Source records
+++

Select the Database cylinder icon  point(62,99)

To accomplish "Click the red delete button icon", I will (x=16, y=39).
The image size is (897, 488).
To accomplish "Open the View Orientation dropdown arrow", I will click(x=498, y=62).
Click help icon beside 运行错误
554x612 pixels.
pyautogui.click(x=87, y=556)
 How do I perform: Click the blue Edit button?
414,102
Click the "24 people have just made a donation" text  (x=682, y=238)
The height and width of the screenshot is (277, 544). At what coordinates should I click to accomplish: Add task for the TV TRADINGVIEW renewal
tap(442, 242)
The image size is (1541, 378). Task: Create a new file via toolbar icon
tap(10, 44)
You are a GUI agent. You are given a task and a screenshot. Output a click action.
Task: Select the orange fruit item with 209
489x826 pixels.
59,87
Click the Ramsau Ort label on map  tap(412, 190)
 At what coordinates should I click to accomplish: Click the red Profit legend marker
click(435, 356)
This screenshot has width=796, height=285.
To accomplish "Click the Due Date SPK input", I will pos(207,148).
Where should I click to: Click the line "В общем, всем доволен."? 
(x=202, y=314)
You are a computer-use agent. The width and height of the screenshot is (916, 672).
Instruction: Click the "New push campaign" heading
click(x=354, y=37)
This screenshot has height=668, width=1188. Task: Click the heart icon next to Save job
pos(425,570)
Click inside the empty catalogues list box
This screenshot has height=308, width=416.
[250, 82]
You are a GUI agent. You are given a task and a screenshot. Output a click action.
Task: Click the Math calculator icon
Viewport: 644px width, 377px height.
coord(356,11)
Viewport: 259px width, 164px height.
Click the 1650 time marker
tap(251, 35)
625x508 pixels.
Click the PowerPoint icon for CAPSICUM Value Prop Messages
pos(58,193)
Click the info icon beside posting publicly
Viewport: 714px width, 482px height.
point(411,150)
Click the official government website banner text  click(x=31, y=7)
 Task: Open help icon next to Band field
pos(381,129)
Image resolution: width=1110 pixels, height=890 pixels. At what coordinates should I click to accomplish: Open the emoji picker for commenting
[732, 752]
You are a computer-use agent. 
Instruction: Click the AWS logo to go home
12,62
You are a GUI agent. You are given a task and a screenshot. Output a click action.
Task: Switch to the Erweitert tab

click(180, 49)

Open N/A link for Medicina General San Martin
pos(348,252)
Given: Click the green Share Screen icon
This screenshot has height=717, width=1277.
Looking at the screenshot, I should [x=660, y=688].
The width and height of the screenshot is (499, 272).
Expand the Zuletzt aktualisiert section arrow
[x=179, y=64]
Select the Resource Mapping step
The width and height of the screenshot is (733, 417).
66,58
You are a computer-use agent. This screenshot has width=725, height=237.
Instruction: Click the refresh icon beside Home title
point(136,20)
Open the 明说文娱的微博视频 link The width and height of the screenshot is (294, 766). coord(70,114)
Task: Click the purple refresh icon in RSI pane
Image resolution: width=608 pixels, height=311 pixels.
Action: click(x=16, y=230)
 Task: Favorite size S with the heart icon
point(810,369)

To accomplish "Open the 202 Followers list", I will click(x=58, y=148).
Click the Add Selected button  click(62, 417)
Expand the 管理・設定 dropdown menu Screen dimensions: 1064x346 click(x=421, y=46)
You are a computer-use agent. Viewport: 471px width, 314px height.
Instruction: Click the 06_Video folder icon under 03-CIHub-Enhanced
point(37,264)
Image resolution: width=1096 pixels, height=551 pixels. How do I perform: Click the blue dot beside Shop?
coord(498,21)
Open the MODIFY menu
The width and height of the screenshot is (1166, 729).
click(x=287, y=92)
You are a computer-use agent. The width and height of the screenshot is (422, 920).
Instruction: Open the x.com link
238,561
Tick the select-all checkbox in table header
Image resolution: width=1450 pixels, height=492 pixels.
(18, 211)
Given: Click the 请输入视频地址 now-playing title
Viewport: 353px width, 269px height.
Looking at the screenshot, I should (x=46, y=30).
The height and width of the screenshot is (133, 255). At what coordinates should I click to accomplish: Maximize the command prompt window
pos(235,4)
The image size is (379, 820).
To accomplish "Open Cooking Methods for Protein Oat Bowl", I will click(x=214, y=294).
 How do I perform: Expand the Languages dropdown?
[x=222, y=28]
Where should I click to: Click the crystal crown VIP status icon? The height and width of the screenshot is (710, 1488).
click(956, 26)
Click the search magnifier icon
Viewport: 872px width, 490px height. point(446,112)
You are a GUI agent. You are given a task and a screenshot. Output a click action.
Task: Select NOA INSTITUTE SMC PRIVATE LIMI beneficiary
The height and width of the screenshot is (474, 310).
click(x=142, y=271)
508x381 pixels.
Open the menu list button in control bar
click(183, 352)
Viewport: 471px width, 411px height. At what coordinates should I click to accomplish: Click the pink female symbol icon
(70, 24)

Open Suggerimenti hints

+++

### Instructions for the task
Exactly as they are written, print the entries again.

### Answer
Select the Database cylinder icon  point(62,99)

To accomplish "Click the red delete button icon", I will (x=16, y=39).
The image size is (897, 488).
To accomplish "Open the View Orientation dropdown arrow", I will click(x=498, y=62).
Click help icon beside 运行错误
554x612 pixels.
pyautogui.click(x=87, y=556)
 How do I perform: Click the blue Edit button?
414,102
Click the "24 people have just made a donation" text  (x=682, y=238)
The height and width of the screenshot is (277, 544). At what coordinates should I click to accomplish: Add task for the TV TRADINGVIEW renewal
tap(442, 242)
The image size is (1541, 378). Task: Create a new file via toolbar icon
tap(10, 44)
You are a GUI agent. You are given a task and a screenshot. Output a click action.
Task: Select the orange fruit item with 209
489x826 pixels.
59,87
Click the Ramsau Ort label on map  tap(412, 190)
 At what coordinates should I click to accomplish: Click the red Profit legend marker
click(435, 356)
This screenshot has width=796, height=285.
To accomplish "Click the Due Date SPK input", I will pos(207,148).
Where should I click to: Click the line "В общем, всем доволен."? 
(x=202, y=314)
You are a computer-use agent. The width and height of the screenshot is (916, 672).
Instruction: Click the "New push campaign" heading
click(x=354, y=37)
This screenshot has height=668, width=1188. Task: Click the heart icon next to Save job
pos(425,570)
Click inside the empty catalogues list box
This screenshot has height=308, width=416.
[250, 82]
You are a GUI agent. You are given a task and a screenshot. Output a click action.
Task: Click the Math calculator icon
Viewport: 644px width, 377px height.
coord(356,11)
Viewport: 259px width, 164px height.
Click the 1650 time marker
tap(251, 35)
625x508 pixels.
Click the PowerPoint icon for CAPSICUM Value Prop Messages
pos(58,193)
Click the info icon beside posting publicly
Viewport: 714px width, 482px height.
point(411,150)
Click the official government website banner text  click(x=31, y=7)
 Task: Open help icon next to Band field
pos(381,129)
Image resolution: width=1110 pixels, height=890 pixels. At what coordinates should I click to accomplish: Open the emoji picker for commenting
[732, 752]
You are a computer-use agent. 
Instruction: Click the AWS logo to go home
12,62
You are a GUI agent. You are given a task and a screenshot. Output a click action.
Task: Switch to the Erweitert tab

click(180, 49)

Open N/A link for Medicina General San Martin
pos(348,252)
Given: Click the green Share Screen icon
This screenshot has height=717, width=1277.
Looking at the screenshot, I should [x=660, y=688].
The width and height of the screenshot is (499, 272).
Expand the Zuletzt aktualisiert section arrow
[x=179, y=64]
Select the Resource Mapping step
The width and height of the screenshot is (733, 417).
66,58
You are a computer-use agent. This screenshot has width=725, height=237.
Instruction: Click the refresh icon beside Home title
point(136,20)
Open the 明说文娱的微博视频 link The width and height of the screenshot is (294, 766). coord(70,114)
Task: Click the purple refresh icon in RSI pane
Image resolution: width=608 pixels, height=311 pixels.
Action: click(x=16, y=230)
 Task: Favorite size S with the heart icon
point(810,369)

To accomplish "Open the 202 Followers list", I will click(x=58, y=148).
Click the Add Selected button  click(62, 417)
Expand the 管理・設定 dropdown menu Screen dimensions: 1064x346 click(x=421, y=46)
You are a computer-use agent. Viewport: 471px width, 314px height.
Instruction: Click the 06_Video folder icon under 03-CIHub-Enhanced
point(37,264)
Image resolution: width=1096 pixels, height=551 pixels. How do I perform: Click the blue dot beside Shop?
coord(498,21)
Open the MODIFY menu
The width and height of the screenshot is (1166, 729).
click(x=287, y=92)
You are a computer-use agent. The width and height of the screenshot is (422, 920).
Instruction: Open the x.com link
238,561
Tick the select-all checkbox in table header
Image resolution: width=1450 pixels, height=492 pixels.
(18, 211)
Given: Click the 请输入视频地址 now-playing title
Viewport: 353px width, 269px height.
Looking at the screenshot, I should (x=46, y=30).
The height and width of the screenshot is (133, 255). At what coordinates should I click to accomplish: Maximize the command prompt window
pos(235,4)
The image size is (379, 820).
To accomplish "Open Cooking Methods for Protein Oat Bowl", I will click(x=214, y=294).
 How do I perform: Expand the Languages dropdown?
[x=222, y=28]
Where should I click to: Click the crystal crown VIP status icon? The height and width of the screenshot is (710, 1488).
click(956, 26)
Click the search magnifier icon
Viewport: 872px width, 490px height. point(446,112)
You are a GUI agent. You are given a task and a screenshot. Output a click action.
Task: Select NOA INSTITUTE SMC PRIVATE LIMI beneficiary
The height and width of the screenshot is (474, 310).
click(x=142, y=271)
508x381 pixels.
Open the menu list button in control bar
click(183, 352)
Viewport: 471px width, 411px height. At what coordinates should I click to accomplish: Click the pink female symbol icon
(70, 24)

Open Suggerimenti hints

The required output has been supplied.